South Africa’s Dubious Liberation

The lizard-skin-shoe class still prospers in South Africa
by Theodore Dalrymple
The unctuous pseudo-grief in the West after Nelson Mandela’s death at the good age of 95 was to me nauseating in the extreme; it was so overdone that, though I am no Freudian, it raised suspicions in my mind of reaction formation, the psychological defense mechanism against unwanted thoughts described by Freud that leads to exaggerated expressions of precisely opposite thoughts. The Guardian and the Observer, Britain’s two foremost liberal-left newspapers, had between them approximately fifty broadsheet pages devoted to Mandela, many times more than the return and re-crucifixion of Christ would have received. Methinks these newspapers (and many others) did protest too much. 
This is not to say that Mandela was without importance or that he merited no praise. His greatest achievement by far, and an important one, was the avoidance of the interracial violence that had long been predicted as “inevitable” in South Africa and the only way things would ever change there. He did this by his dignity and lack of rancor after his release from prison and during his presidency, the first presidency post-apartheid. For example, his enthusiasm for the South African team in the rugby World Cup, whether genuine or not, was a wise and shrewd way of trying to prove that South African patriotism should transcend racial divides, for of course the team was mostly white. No better way of calming fears symbolically could well have been imagined; Mandela played the part to perfection, and all honor to him for that.
“There is nothing like adversity to produce both swine and admirable people.”
But we should not exaggerate, either. The event that saved his historical reputation was not under his control. It was the downfall of the Soviet Union, for it was surely not a coincidence that the un-banning of the African National Congress and the release of Mandela himself happened only after the implosion of the Soviet bloc. Until then the Communist Party of South Africa, both the most Stalinist and the most resolutely pro-Soviet of communist parties anywhere (not always an easy balance to preserve), had what in Soviet langue de bois was called “a leading role” in the ANC.
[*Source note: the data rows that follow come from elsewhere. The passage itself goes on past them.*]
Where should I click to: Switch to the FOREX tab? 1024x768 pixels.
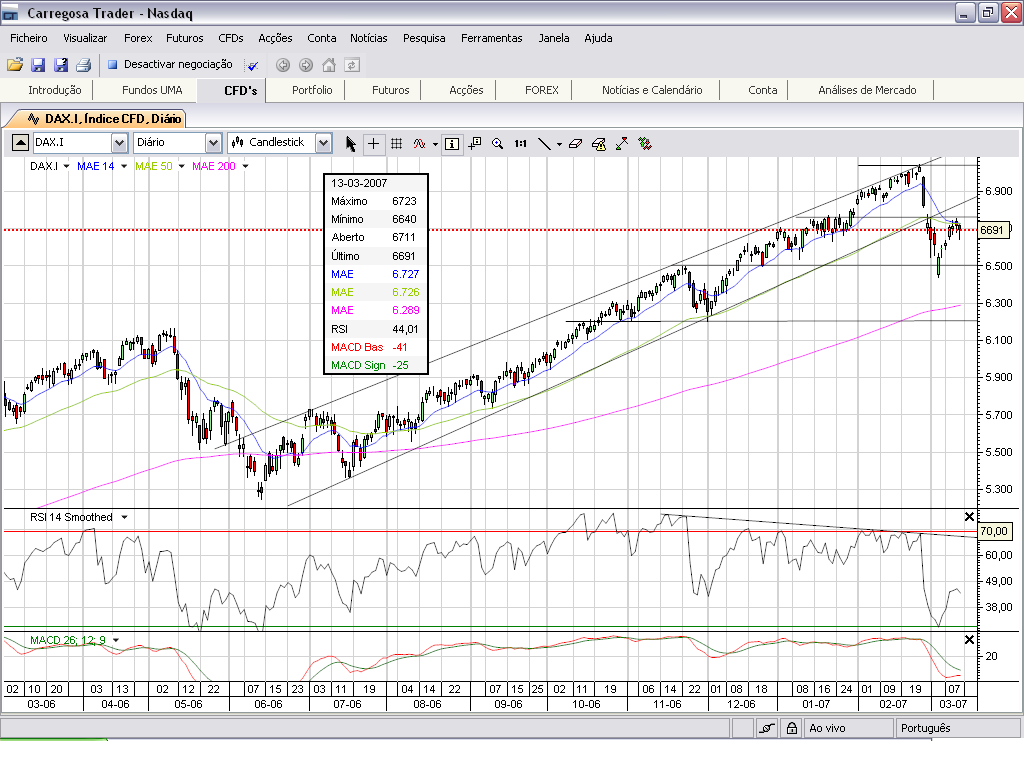point(541,90)
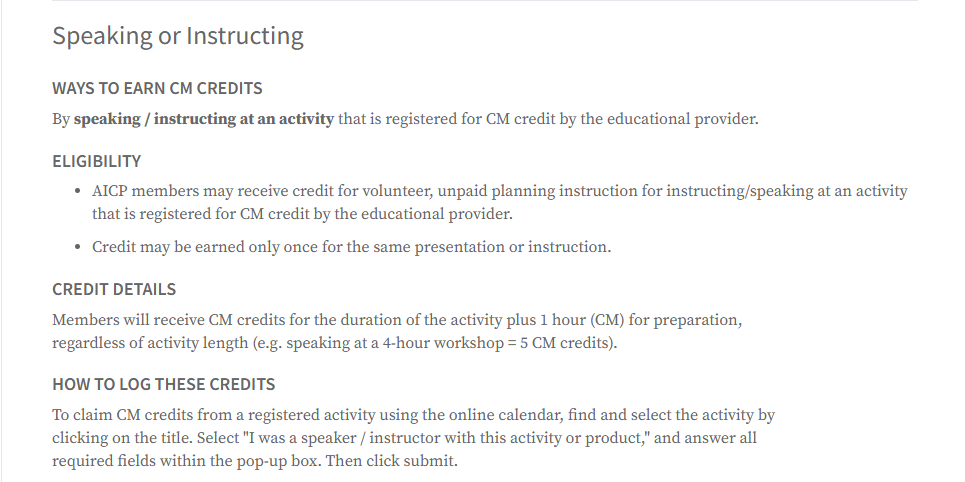Click the bullet "Credit may be earned only once"
Viewport: 965px width, 482px height.
351,247
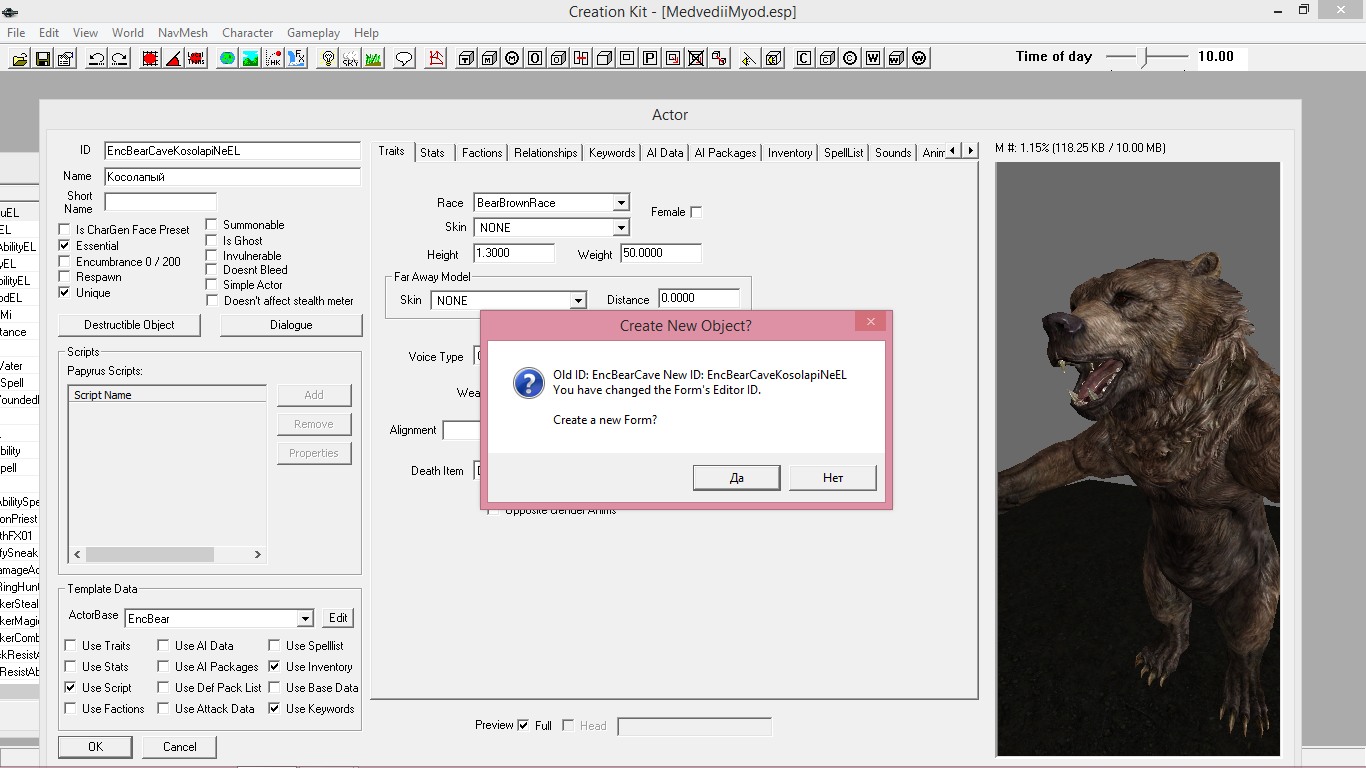This screenshot has height=768, width=1366.
Task: Expand the Race dropdown
Action: click(621, 203)
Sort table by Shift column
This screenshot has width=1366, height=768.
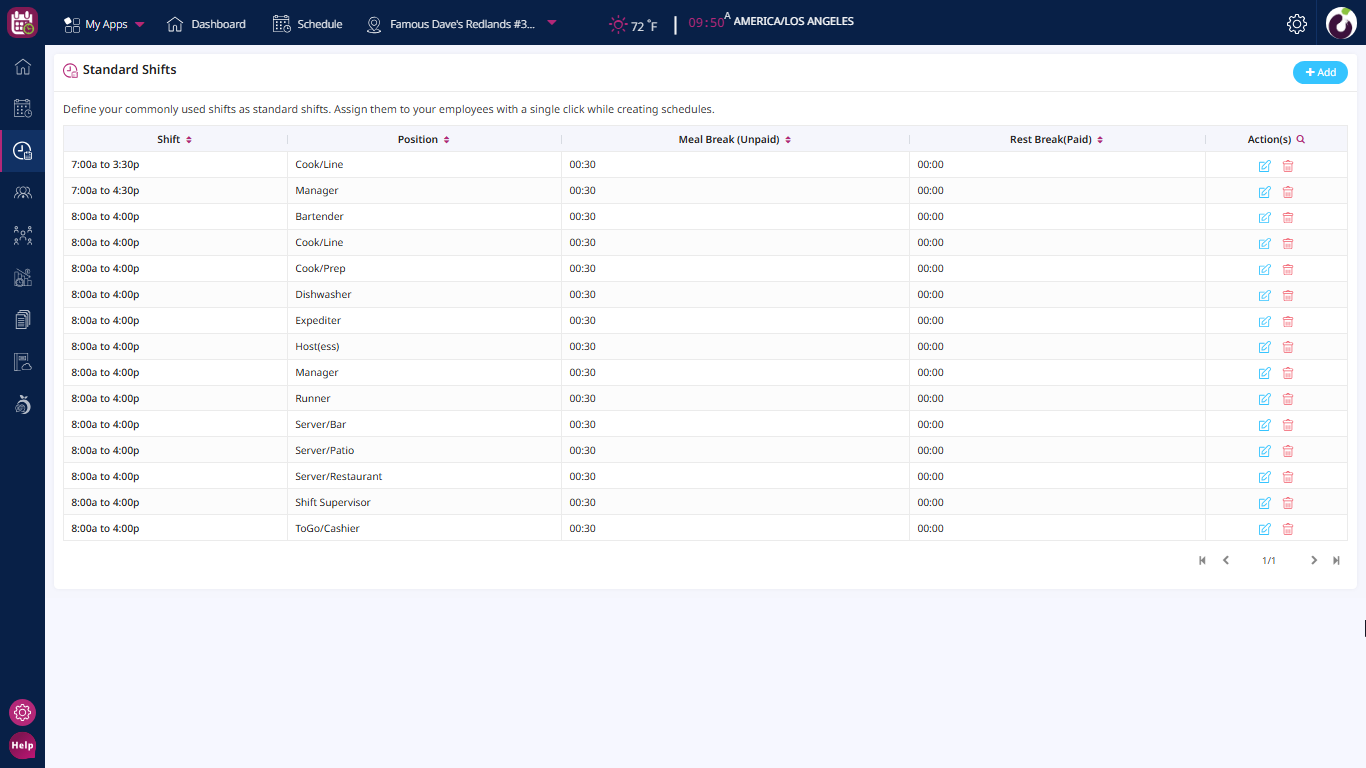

As it happened I was in South Africa about the time of the great transition, shortly after the ANC was legalized, and I interviewed Joe Slovo, one of the communist leaders of the ANC who had just returned from exile. (His wife, Ruth First, a woman who liked every revolution however disastrous its effects, was murdered by the South African Secret Service by means of a letter bomb.) 
Slovo, who wrote Pravda-style langue de bois fluently, was a pleasant man, but I found him to be not particularly intelligent. When I asked him whether during his many visits to the Soviet Union he had noticed anything about it—for example, the absence of goods in the shops and the lack of freedom—he replied that what I had to understand was that the Soviet Union had always supported the freedom struggle in South Africa and that he was always the honored guest of the Central Committee of the Communist Party, and that therefore he was always driven in limousines from the airport to excellent accommodation where he was very well fed and watered. 
This did not strike me as a particularly impressive answer. I asked him whether he thought it was not a little foolish to recommend an entire socioeconomic system for South Africa on the experiential basis of flattery of his person and the consumption of banquets, and he rather feebly agreed that perhaps it had been.
By then, of course, there was no possibility of South Africa following the Soviet path; by then Russia had neither the means nor the will to support or prop up yet another catastrophically failed state in Africa, this time on a scale far exceeding its previous efforts. Prominent leaders of the ANC whom I met had by then dropped all ideological pretensions of a Soviet hue and had gone over to sharp mohair suits and lizard-skin shoes.